→ **WHAT YOU NEED TO DO**:
(1) Condense the paragraph beginning "His method is the polyphonic novel" in the Dostoevsky passage below into a shorter version that keeps its main facts.
(2) Identify every novel the Dostoevsky passage below names, with the year given for each.
(3) Reproduce from the Dostoevsky passage below everything from "His method is" down to "find him essential.".

→ **PASSAGE SHOWN**:

Russian novelist whose four great novels of the 1860s and 1870s — Crime and Punishment (1866), The Idiot (1869), Demons (1872), The Brothers Karamazov (1880) — are the principal 19th-century ancestor of religious Existentialism and of 20th-century philosophical fiction generally. Dostoevsky's life supplies much of his material. Arrested in 1849 for membership in a utopian-socialist circle, he was sentenced to death, paraded before a firing squad, and reprieved at the last moment by a theatrical imperial pardon; the four subsequent years in a Siberian prison camp and further years of army service in exile turned him from his youthful radicalism toward a dense, anti-rationalist Orthodox Christianity, a suspicion of Western liberal and socialist projects, and the conviction — worked out novel by novel — that human beings are not the rational utility-maximizers of the Enlightenment and cannot be made happy by any rearrangement of their external conditions alone.
His method is the polyphonic novel, as Mikhail Bakhtin influentially named it: the author does not stand above his characters arbitrating their positions but lets each articulate its own claim at full strength, so that Ivan Karamazov's atheistic revolt (the "Grand Inquisitor" chapter) reads as powerfully as the monastic answer in Father Zosima. The reader is left with a contest, not a conclusion. This is one reason readers as theologically opposed as Nietzsche (who called him "the only psychologist from whom I had anything to learn") and Tillich could both find him essential.

→ **RECORD EXCERPTS**:
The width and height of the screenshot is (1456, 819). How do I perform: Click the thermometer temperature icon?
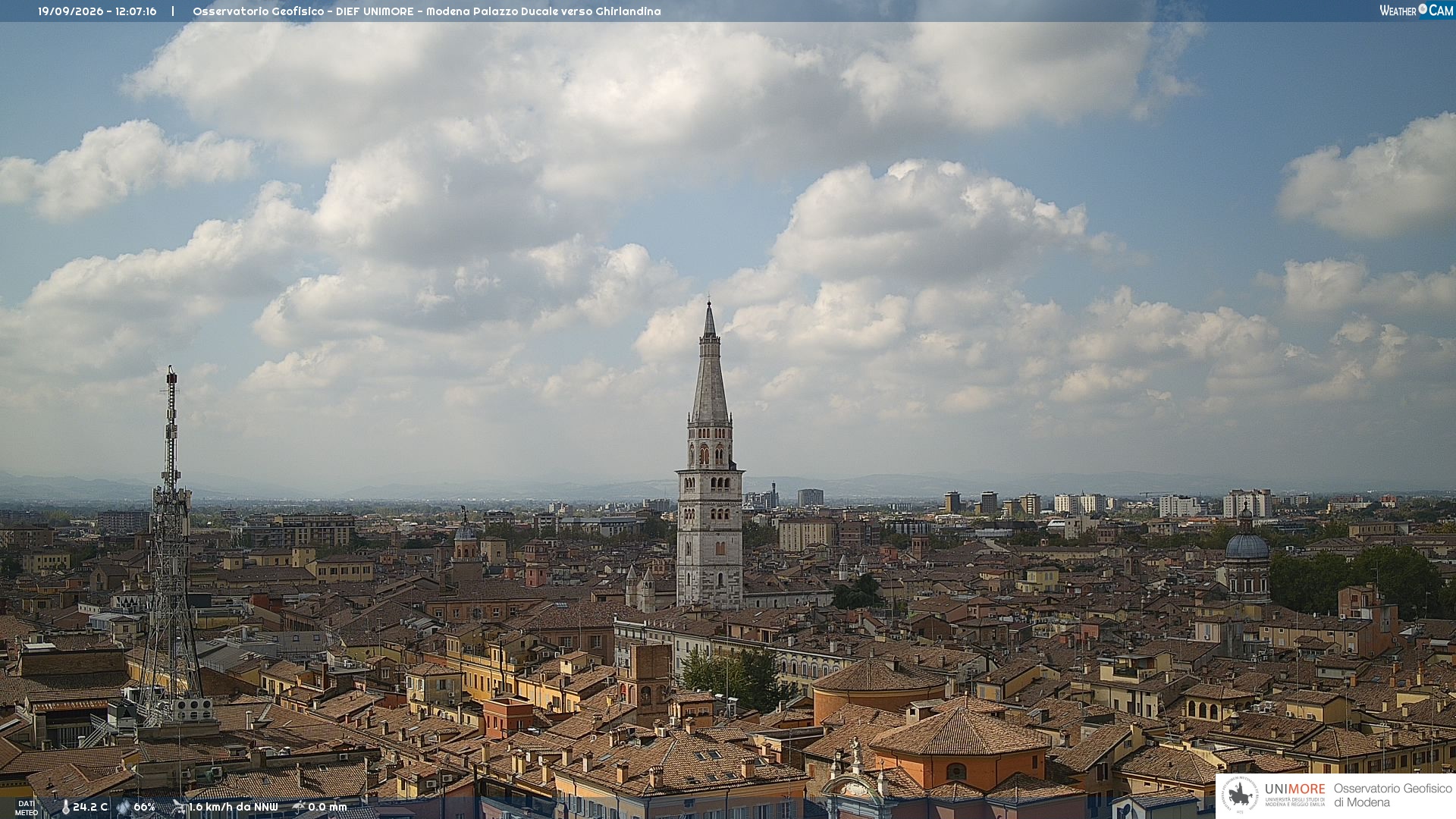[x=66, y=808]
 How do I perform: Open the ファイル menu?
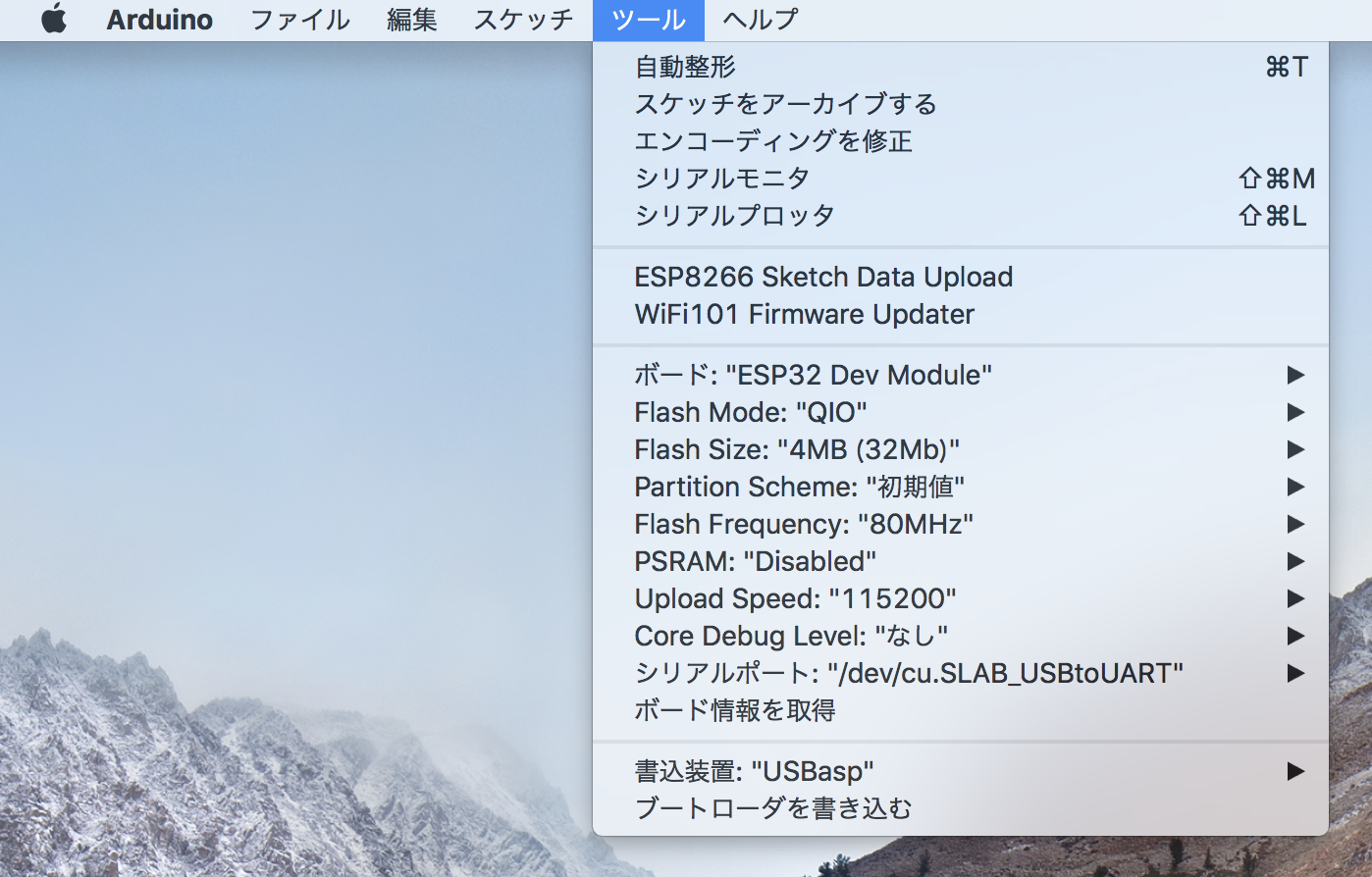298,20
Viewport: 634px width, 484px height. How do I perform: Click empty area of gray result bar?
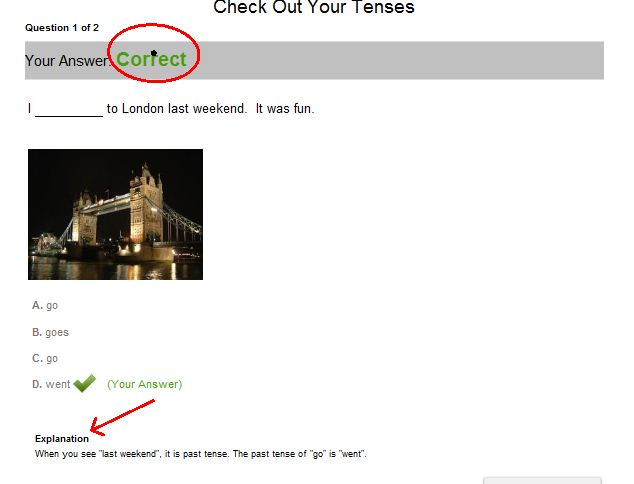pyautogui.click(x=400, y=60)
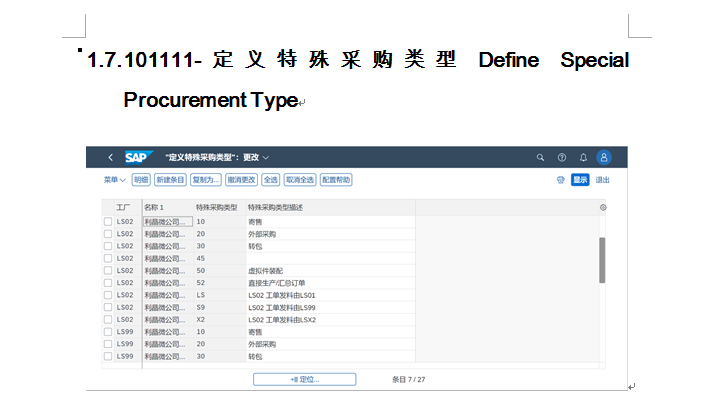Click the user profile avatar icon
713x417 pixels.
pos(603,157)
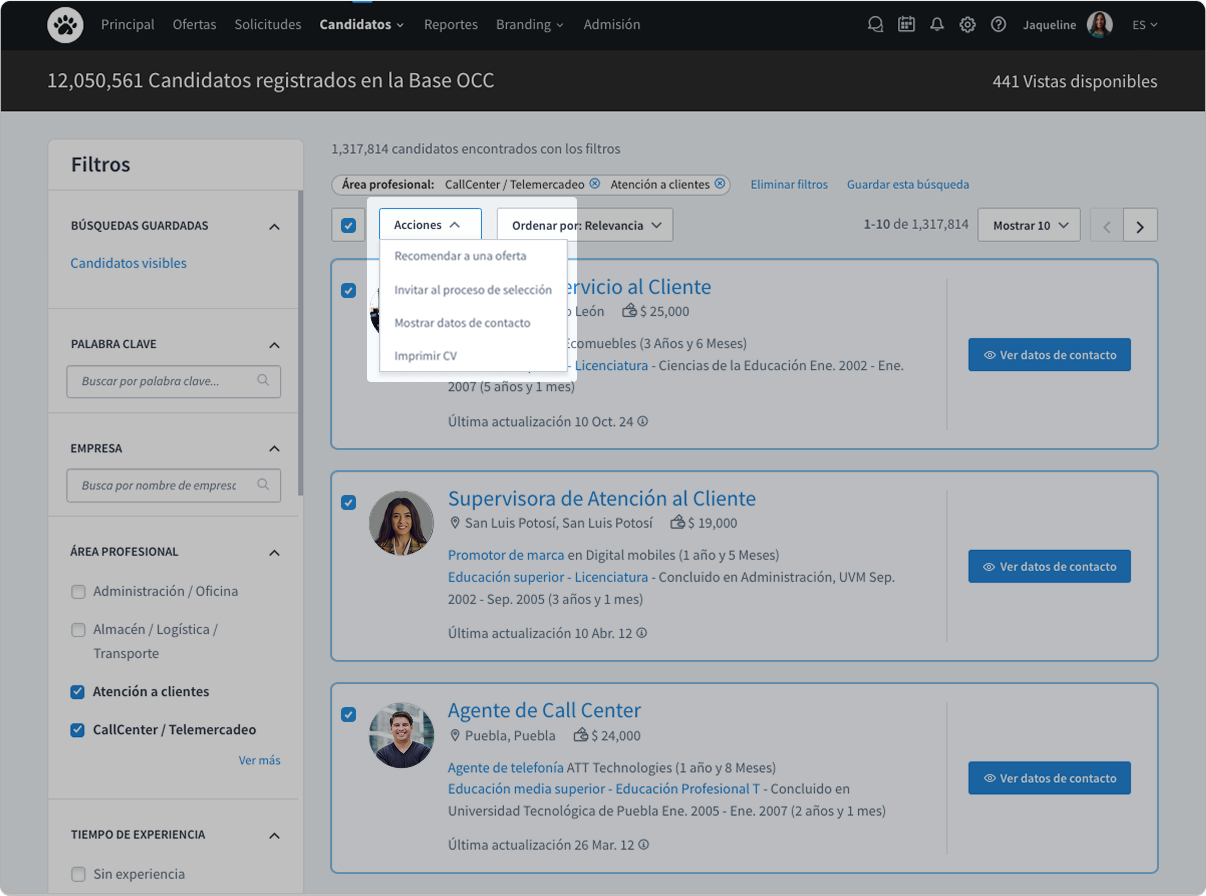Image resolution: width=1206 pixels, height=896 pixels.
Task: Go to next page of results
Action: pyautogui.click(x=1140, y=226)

* * *

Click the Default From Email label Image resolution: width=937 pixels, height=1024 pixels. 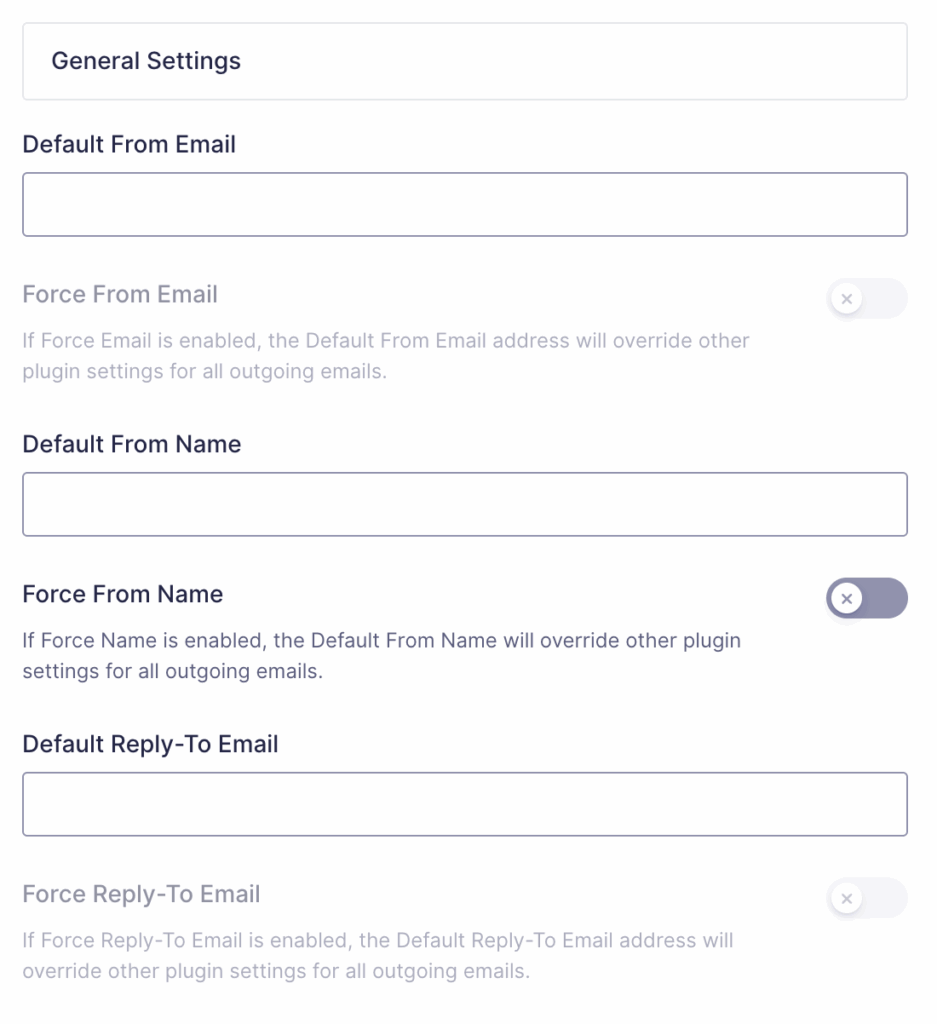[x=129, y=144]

→ **ANSWERS BY ITEM NUMBER**:
(1) Dostoevsky's method is the polyphonic novel, as Mikhail Bakhtin influentially named it. The author does not arbitrate among his characters but lets each state its claim at full strength. As a result, Ivan Karamazov's atheistic revolt in the "Grand Inquisitor" chapter is as powerful as Father Zosima's monastic answer. The reader is left with a contest rather than a conclusion. This partly explains why readers as theologically opposed as Nietzsche and Tillich both found him essential.

(2)
- Crime and Punishment (1866)
- The Idiot (1869)
- Demons (1872)
- The Brothers Karamazov (1880)

(3)
His method is the polyphonic novel, as Mikhail Bakhtin influentially named it: the author does not stand above his characters arbitrating their positions but lets each articulate its own claim at full strength, so that Ivan Karamazov's atheistic revolt (the "Grand Inquisitor" chapter) reads as powerfully as the monastic answer in Father Zosima. The reader is left with a contest, not a conclusion. This is one reason readers as theologically opposed as Nietzsche (who called him "the only psychologist from whom I had anything to learn") and Tillich could both find him essential.